Optimize even more. GCC performs nearly all supported optimizations that do not involve a space-speed tradeoff. The compiler does not perform loop unrolling or function inlining when you specify -O2. As compared to -O, this option increases both compilation time and the performance of the generated code.
If it is not doing inlining and loop unrolling, how the said performance befits are achieved and is this option recommended?
Static Library
How do I create a static library using g++? In Visual Studio, I can choose a class library project and it will be compiled into "lib" file. What is the equivalent in g++?
The rule of thumb:
When you need to debug, use -O0 (and -g to generate debugging symbols.)
When you are preparing to ship it, use -O2.
When you use gentoo, use -O3...!
When you need to put it on an embedded system, use -Os (optimize for size, not for efficiency.)
The gcc manual list all implied options by every optimization level. At O2, you get things like constant folding, branch prediction and co, which can change significantly the speed of your application, depending on your code. The exact options are version dependent, but they are documented in great detail.
To build a static library, you use ar as follows:
ar rc libfoo.a foo.o foo2.o ....
ranlib libfoo.a
Ranlib is not always necessary, but there is no reason for not using it.
Regarding when to use what optimization option - there is no single correct answer.
Certain optimization levels may, at times, decrease performance. It depends on the kind of code you are writing and the execution pattern it has, and depends on the specific CPU you are running on.
(To give a simple canonical example - the compiler may decide to use an optimization that makes your code slightly larger than before. This may cause a certain part of the code to no longer fit into the instruction cache, at which point many more accesses to memory would be required - in a loop, for example).
It is best to measure and optimize for whatever you need. Try, measure and decide.
One important rule of thumb - the more optimizations are performed on your code, the harder it is to debug it using a debugger (or read its disassembly), because the C/C++ source view gets further away from the generated binary. It is a good rule of thumb to work with fewer optimizations when developing / debugging for this reason.
There are many optimizations that a compiler can perform, other than loop unrolling and inlining. Loop unrolling and inlining are specifically mentioned there since, although they make the code faster, they also make it larger.

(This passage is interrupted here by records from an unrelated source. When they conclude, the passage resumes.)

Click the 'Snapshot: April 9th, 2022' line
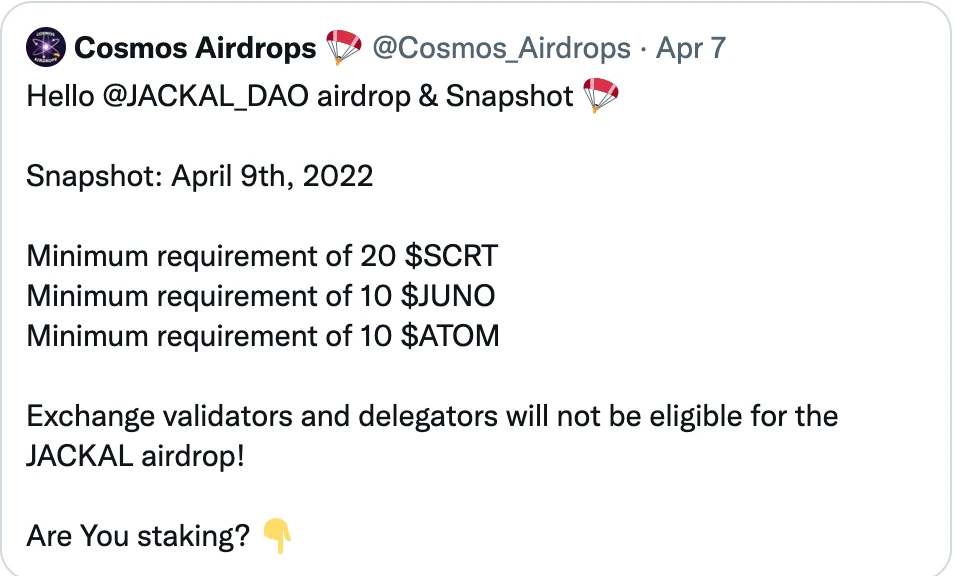Screen dimensions: 954x576 pos(200,177)
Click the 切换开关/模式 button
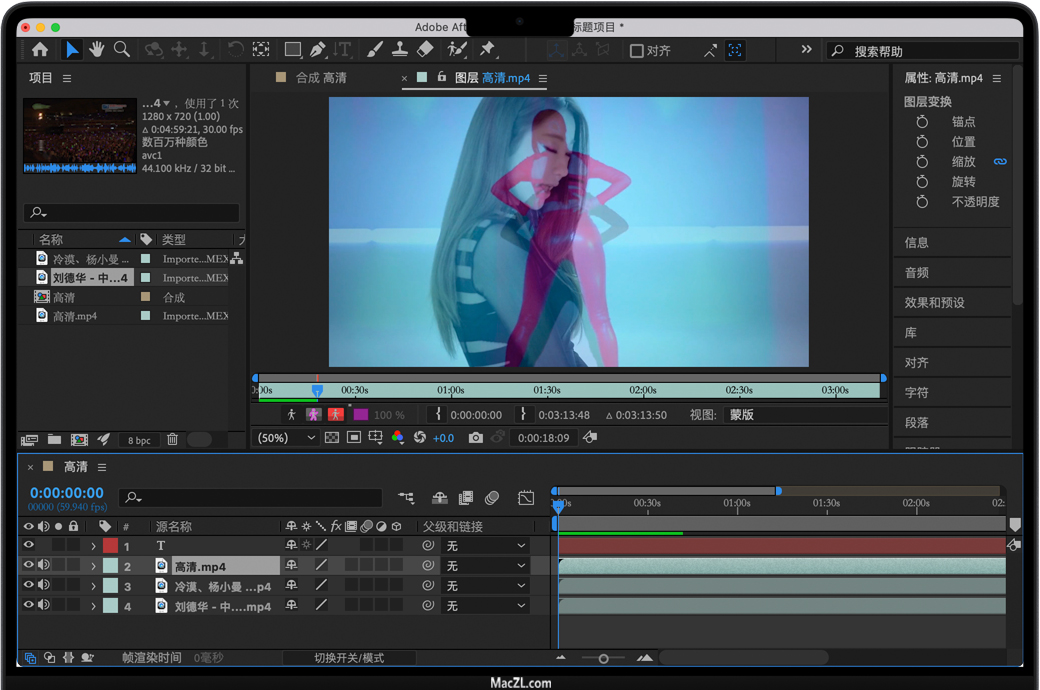 pyautogui.click(x=349, y=658)
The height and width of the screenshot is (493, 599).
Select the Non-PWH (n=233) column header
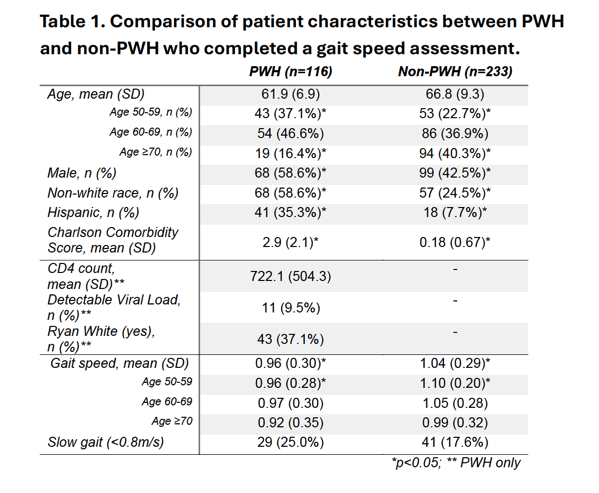click(455, 71)

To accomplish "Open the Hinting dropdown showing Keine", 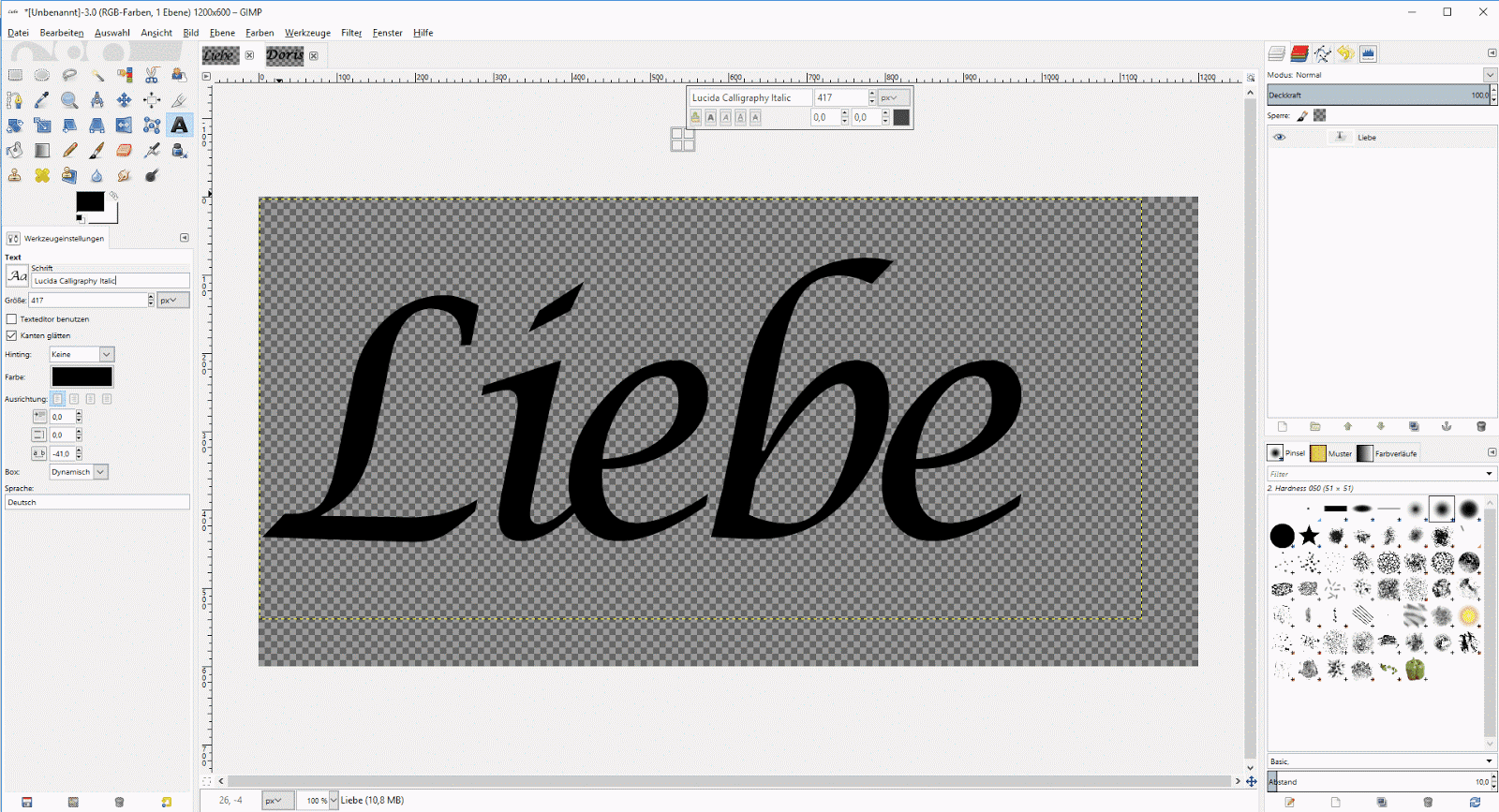I will [106, 354].
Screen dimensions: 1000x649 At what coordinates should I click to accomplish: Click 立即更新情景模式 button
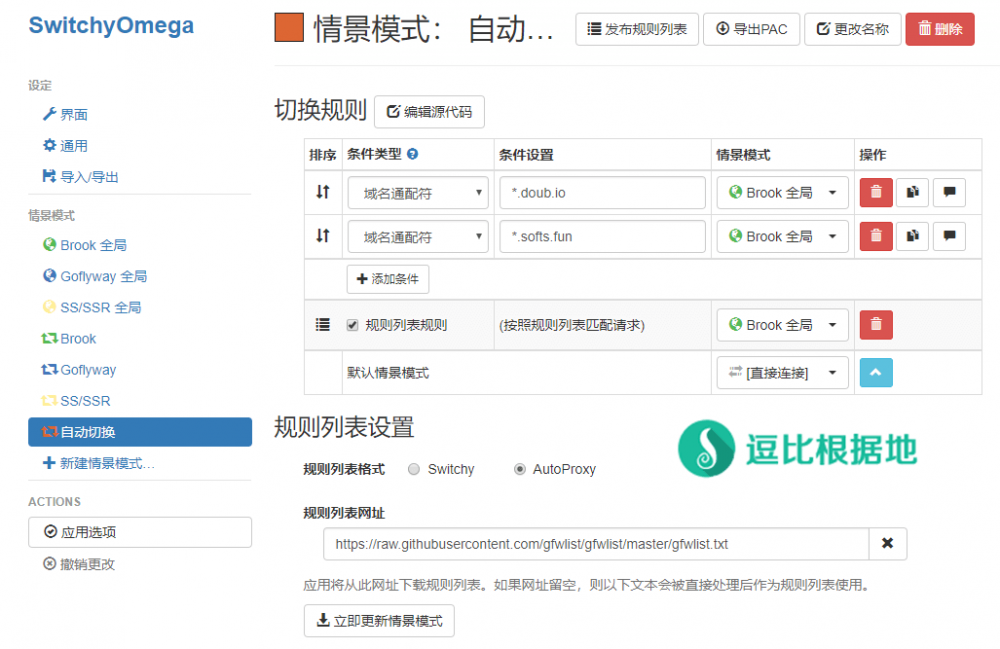(x=379, y=621)
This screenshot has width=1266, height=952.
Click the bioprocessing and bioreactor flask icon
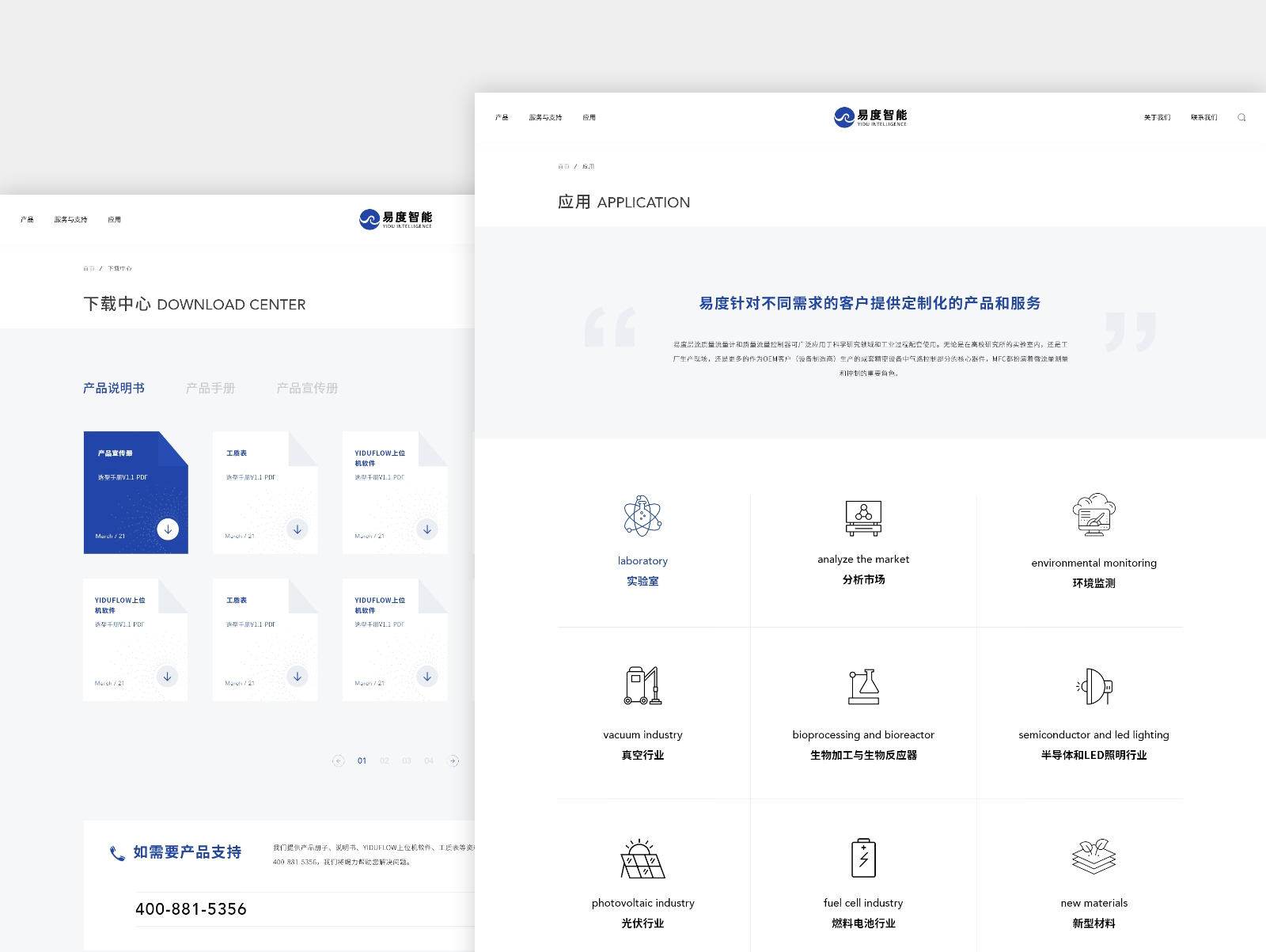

To make a static library, use 'g++ -c' to generate the .o files and 'ar' to archive them into a library.
In regards to the Static library question the answer given by David Cournapeau is correct but you can alternatively use the 's' flag with 'ar' rather than running ranlib on your static library file. The 'ar' manual page states that
Running ar s on an archive is equivalent to running ranlib on it.
Whichever method you use is just a matter of personal preference.